Bob approaches his volunteer service with the same energy and commitment that he approached his military service. After being drafted into the Army, he volunteered to attend the elite Army Ranger School, assuring himself a tour in Vietnam upon completion. He was initially assigned as a Squad Leader, then a Platoon Sergeant. 

During his tour in Vietnam, Bob was continually in the field, oftentimes engaging the enemy. On August 22, 1969, he and his squad were participating in a ground reconnaissance operation when they came under intense automatic weapons and small arms fire from an entrenched enemy force of unknown size. Without regard for his personal safety, Bob maneuvered into an exposed position in order to set up a defensive perimeter and to direct his men to meet the threat. 

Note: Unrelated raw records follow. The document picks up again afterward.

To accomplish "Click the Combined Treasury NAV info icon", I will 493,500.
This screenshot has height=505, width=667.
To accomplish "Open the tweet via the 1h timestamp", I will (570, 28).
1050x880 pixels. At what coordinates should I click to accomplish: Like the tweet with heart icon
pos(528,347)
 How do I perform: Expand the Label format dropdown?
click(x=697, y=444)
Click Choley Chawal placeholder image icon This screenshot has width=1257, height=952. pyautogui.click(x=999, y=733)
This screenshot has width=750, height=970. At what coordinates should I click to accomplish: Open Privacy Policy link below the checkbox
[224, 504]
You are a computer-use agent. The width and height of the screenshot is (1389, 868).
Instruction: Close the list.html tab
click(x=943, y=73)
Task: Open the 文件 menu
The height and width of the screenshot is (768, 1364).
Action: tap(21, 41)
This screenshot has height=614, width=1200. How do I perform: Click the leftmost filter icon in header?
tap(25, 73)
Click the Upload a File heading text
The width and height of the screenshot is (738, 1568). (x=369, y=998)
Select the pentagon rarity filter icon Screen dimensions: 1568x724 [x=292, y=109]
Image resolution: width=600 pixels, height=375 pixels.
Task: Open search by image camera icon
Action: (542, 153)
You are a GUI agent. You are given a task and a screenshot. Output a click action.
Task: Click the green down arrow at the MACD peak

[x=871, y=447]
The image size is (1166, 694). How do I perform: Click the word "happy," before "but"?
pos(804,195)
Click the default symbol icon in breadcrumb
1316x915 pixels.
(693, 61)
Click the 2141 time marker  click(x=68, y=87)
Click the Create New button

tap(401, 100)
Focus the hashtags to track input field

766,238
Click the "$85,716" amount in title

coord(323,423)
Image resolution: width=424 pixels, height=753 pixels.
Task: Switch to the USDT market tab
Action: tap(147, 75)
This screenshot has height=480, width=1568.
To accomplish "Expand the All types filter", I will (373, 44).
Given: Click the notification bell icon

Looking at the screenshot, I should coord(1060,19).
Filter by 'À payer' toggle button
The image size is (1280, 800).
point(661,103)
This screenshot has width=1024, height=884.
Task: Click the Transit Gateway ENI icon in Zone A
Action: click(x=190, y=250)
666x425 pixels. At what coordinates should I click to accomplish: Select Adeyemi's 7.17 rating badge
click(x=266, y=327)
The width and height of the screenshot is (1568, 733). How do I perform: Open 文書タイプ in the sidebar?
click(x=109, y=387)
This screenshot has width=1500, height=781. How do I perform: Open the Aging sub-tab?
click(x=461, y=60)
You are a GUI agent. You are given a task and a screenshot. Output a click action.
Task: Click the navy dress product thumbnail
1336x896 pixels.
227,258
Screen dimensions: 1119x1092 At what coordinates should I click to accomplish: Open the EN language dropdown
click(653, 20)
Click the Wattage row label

Bob led an aggressive assault on the enemy. During the attack, one of the North Vietnamese soldiers detonated a mine, sending shrapnel into everyone nearby and seriously wounding Bob and another soldier. Bob physically picked up the soldier and moved him to a safer location where he could receive medical attention. Although he was also seriously wounded, Bob declined medical attention to help the rest of his platoon. Eventually, they were able to rout the enemy force. 

For his heroic actions that fateful day, Bob received a Bronze Star with a Combat “V” for Valor, as well as a Purple Heart for his wounds. During his Vietnam tour, he also earned the Combat Infantry Badge, received a second Purple Heart when he was shot again by an enemy soldier, and earned an Army Commendation Medal. 

SCI’s Semper Gratis Award honored Bob’s military service, as well as his commitment to the RMEF, conservation and hunting. As part of the award, he will enjoy a trip fishing for halibut and salmon in southeast Alaska. Well done!